๐ŸงฎStep 2: Organize for action

The next step to building a Second Brain is to organize what you have captured.

This is done with a universal organizing system (which can be used everywhere: file system, cloud storage, task manager) called PARA system.

Many organizational systems organize notes from where they come from. With PARA you organize your notes based on what to do with them.

PARA consists of five folders

  1. Inbox (first storage place of the workflow before getting organized)
  2. Projects (a series of tasks that link to a goal with a deadline)
  3. Areas (fields of life organized into categories with a maintained standard)
  4. Resources (rather theoretical information based on current interests)
  5. Archives (notes you don't use anymore)

You can find a more detailed description of this system in Tiago Fortes's blog post.

The mistake people make is to write down too many projects. As a consequence of never even tackling one of them.

Instead, keep it to a max of 8 active projects. Make them as tiny as possible.
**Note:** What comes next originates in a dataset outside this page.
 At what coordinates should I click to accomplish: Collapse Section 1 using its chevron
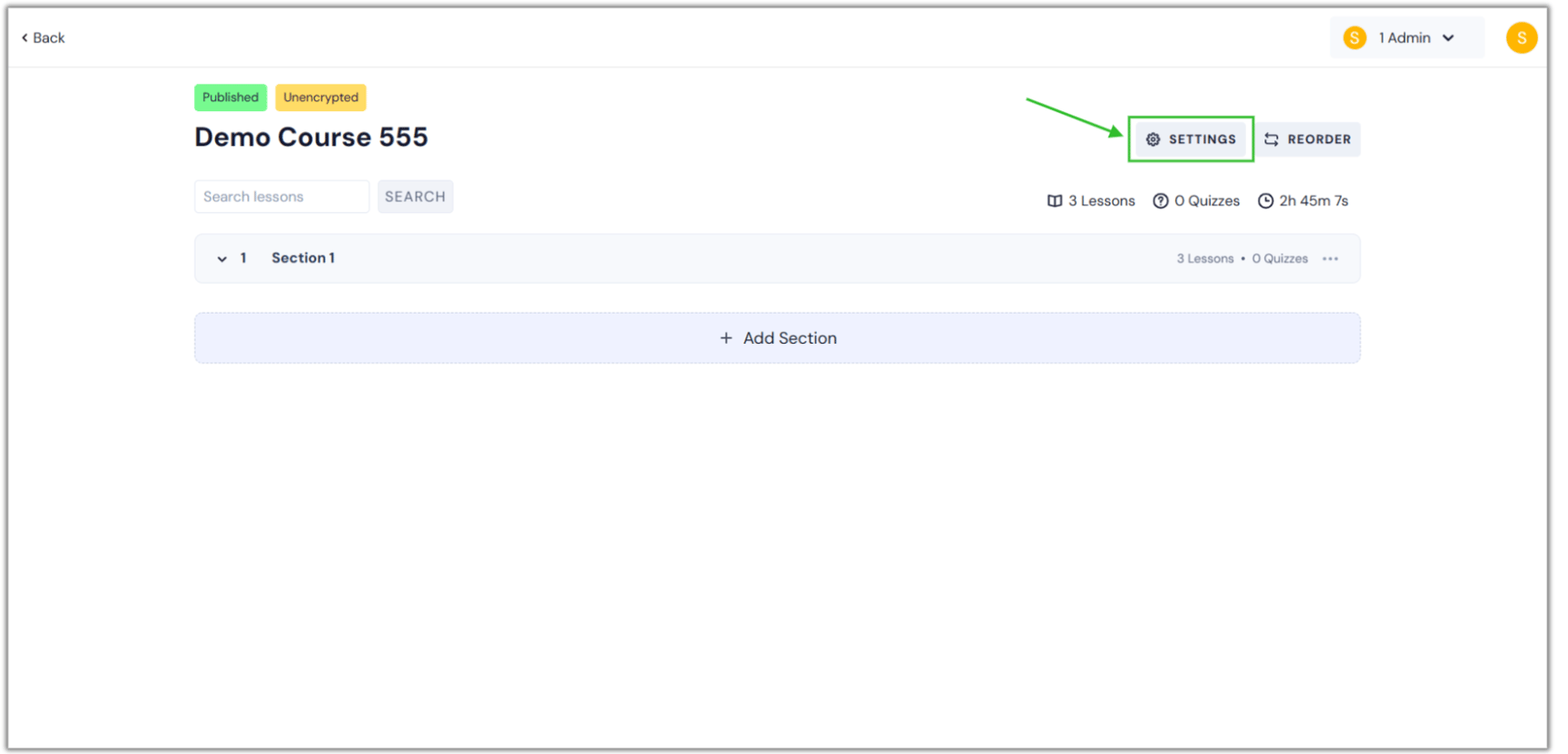point(223,258)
Let's say I want to build a website. These are the steps:

  1. Create an Evernote folder in PROJECTS called "Building a website"
  2. Search for "website" (or other keywords which may be helpful) in Evernote to put all relevant notes into "Building a website" folder
  3. Ask yourself where else you stored useful information which may be relevant (photos, email, docs)
  4. Now you have all relevant information in one folder to take action

Key Takeaways

#1 PARA can be used everywhere

#2 Focused on taking action

#3 Have max eight active projects

๐ŸŒ€ Step 3: Distill notes to their core essence

The third step to building a Second Brain is to distill the notes to their core essence.

This is important because, having bolded the most important information - you know what to focus on.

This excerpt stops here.